Introduction Brain abnormalities detected through neuroimaging are described in patients with vitamin D deficiency, however, it is still not clear which cerebral alterations are more frequent and characteristic in this population. Thus, this review aims to identify and classify which are the main and most frequent brain changes found by neuroimaging in patients with vitamin D deficiency.
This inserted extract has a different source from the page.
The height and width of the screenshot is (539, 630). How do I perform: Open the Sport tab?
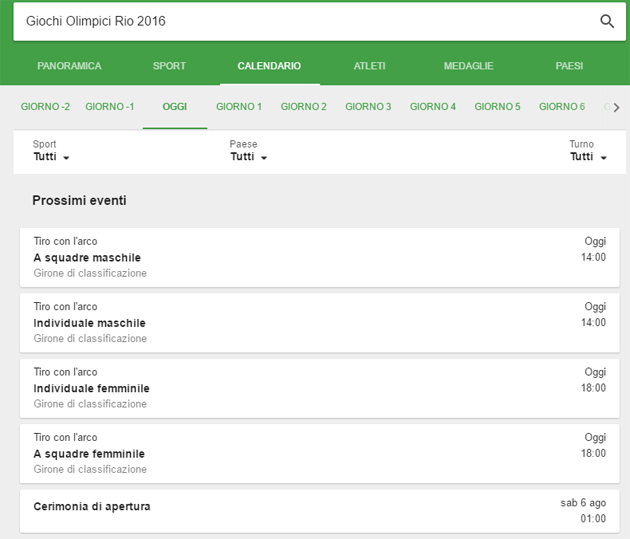[x=169, y=66]
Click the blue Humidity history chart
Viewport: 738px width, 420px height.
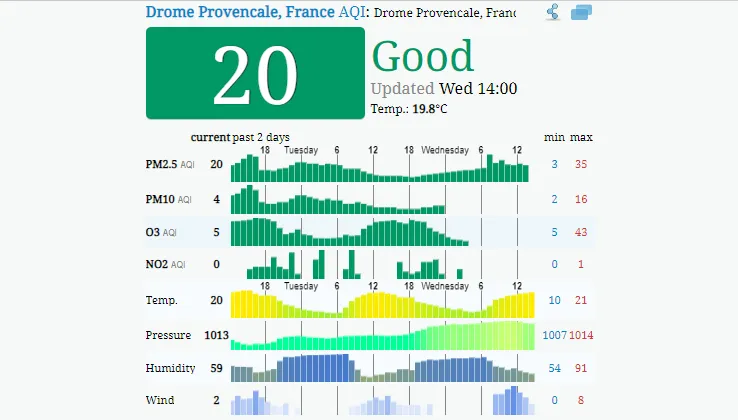pyautogui.click(x=380, y=369)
Methods and analysis The study protocol was constructed in accordance with Preferred Reporting Items for Systematic Review and Meta-Analysis Protocols and the leading research question was formulated through Population, Intervention, Comparator, Outcome, Setting. The evidence will be researched at the following electronic databases: PubMed, PsycINFO, Scopus, Web of Science and EMBASE. Two researchers will work in the selection, analysis and inclusion phases of the articles. In the case of divergence, a third-party reviewer will be contacted. The following studies will be included: (1) cohort studies, case–control studies and cross-sectional studies; (2) studies carried out on patients with serum 25-hydroxyvitamin D levels below 30 ng/mL; (3) studies conducted with an adult population; (4) studies using neuroimaging methods. Articles considered eligible will be analysed by the Newcastle-Ottawa Quality Assessment Scale/cross-section studies to evaluate study quality. The survey will be conducted from June to December 2022.
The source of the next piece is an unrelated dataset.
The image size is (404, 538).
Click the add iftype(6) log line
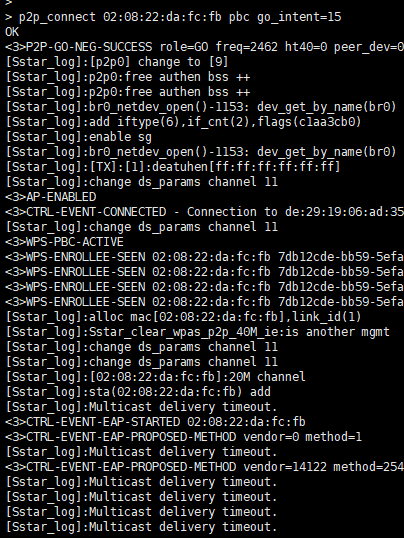pos(184,122)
Ethics and dissemination The identification of the main and most frequent brain alterations found through neuroimaging in patients with vitamin D deficiency can guide professionals as to the identification which of the main cerebral pathologies detected through neuroimaging are related to vitamin D deficiency, in choosing more sensitive and specific neuroimaging tests to detect these brain changes, in addition to emphasising the importance of monitoring and maintaining adequate serum levels of vitamin D, in order to reduce possible cognitive sequelae. Results will be announced at national and international conferences.
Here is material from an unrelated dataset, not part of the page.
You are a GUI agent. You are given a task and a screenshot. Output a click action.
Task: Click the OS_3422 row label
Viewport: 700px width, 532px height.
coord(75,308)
PROSPERO registration number CRD42018100074.

  • Neuroradiology
  • PSYCHIATRY
  • Protocols & guidelines
http://creativecommons.org/licenses/by-nc/4.0/

This is an open access article distributed in accordance with the Creative Commons Attribution Non Commercial (CC BY-NC 4.0) license, which permits others to distribute, remix, adapt, build upon this work non-commercially, and license their derivative works on different terms, provided the original work is properly cited, appropriate credit is given, any changes made indicated, and the use is non-commercial. See: http://creativecommons.org/licenses/by-nc/4.0/.

Statistics from Altmetric.com

Request Permissions

If you wish to reuse any or all of this article please use the link below which will take you to the Copyright Clearance Center’s RightsLink service. You will be able to get a quick price and instant permission to reuse the content in many different ways.

STRENGTHS AND LIMITATIONS OF THIS STUDY

  • The protocol was previously registered and submitted according to the Preferred Reporting Items for Systematic Reviews and Meta-Analyses (PRISMA).

  • Review based on validated registration data based on confirmation by imaging examinations.

  • Statistical analysis methods and risk of bias assessment tools recommended by PRISMA were used.

  • Grey literature will not be considered.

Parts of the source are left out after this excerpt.